Patrick Shanahan mengakui Pusat Komando AS meminta penambahan pasukan untuk mengantisipasi ketegangan di kawasan Timur Tengah, terutama dengan Iran. Namun dia membantah bahwa Pentagon akan mengirim sekitar 10.000 pasukan tambahan.

“Apa yang kita lakukan untuk meningkatkan perlindungan pasukan di Timur Tengah. Ini mungkin melibatkan pengiriman pasukan tambahan, tapi tidak dalam jumlah yang sebesar itu (10.000 tentara, Red),” ujar Patrick Shanahan.

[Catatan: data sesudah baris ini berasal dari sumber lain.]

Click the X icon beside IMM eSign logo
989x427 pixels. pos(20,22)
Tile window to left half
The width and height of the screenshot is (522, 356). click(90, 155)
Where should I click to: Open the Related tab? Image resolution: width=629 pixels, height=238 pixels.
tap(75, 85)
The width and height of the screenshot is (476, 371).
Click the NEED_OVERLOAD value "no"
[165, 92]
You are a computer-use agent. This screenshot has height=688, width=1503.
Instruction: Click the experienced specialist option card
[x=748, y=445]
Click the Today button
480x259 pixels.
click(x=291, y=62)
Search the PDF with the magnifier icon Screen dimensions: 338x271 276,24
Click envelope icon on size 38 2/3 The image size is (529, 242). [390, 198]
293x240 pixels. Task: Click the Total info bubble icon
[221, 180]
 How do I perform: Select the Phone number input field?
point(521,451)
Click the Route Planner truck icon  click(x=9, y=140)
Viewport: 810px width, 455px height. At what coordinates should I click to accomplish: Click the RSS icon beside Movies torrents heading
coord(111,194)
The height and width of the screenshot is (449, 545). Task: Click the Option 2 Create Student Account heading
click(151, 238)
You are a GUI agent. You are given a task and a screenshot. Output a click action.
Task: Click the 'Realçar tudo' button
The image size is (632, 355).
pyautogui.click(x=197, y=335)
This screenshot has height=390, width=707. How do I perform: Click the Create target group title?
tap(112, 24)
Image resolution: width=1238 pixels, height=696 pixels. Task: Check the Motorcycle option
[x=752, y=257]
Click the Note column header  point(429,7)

Ketegangan antara AS-Iran meningkat sejak AS memutuskan keluar dari Perjanjian Nuklir Iran Tahun 2015, pada Mei 2018. AS kemudian menjatuhkan sejumlah sanksi kepada Iran, termasuk sanksi ekspor minyak yang membuat negara itu kesulitan menjual minyak di pasar global.

Pada awal Mei 2019, Iran mengancam akan meninggalkan Perjanjian Nuklir yang masih didukung oleh negara-negara Eropa, jika persyaratan dalam perjanjian itu tidak diubah dan Eropa gagal mendesak AS untuk tidak menjatuhkan sanksi terhadap Iran.

Sementara itu, Presiden Iran, Hassan Rouhani, telah menyatakan negaranya siap menanggapi dan membalas serangan militer AS, dengan serangan yang "merusak".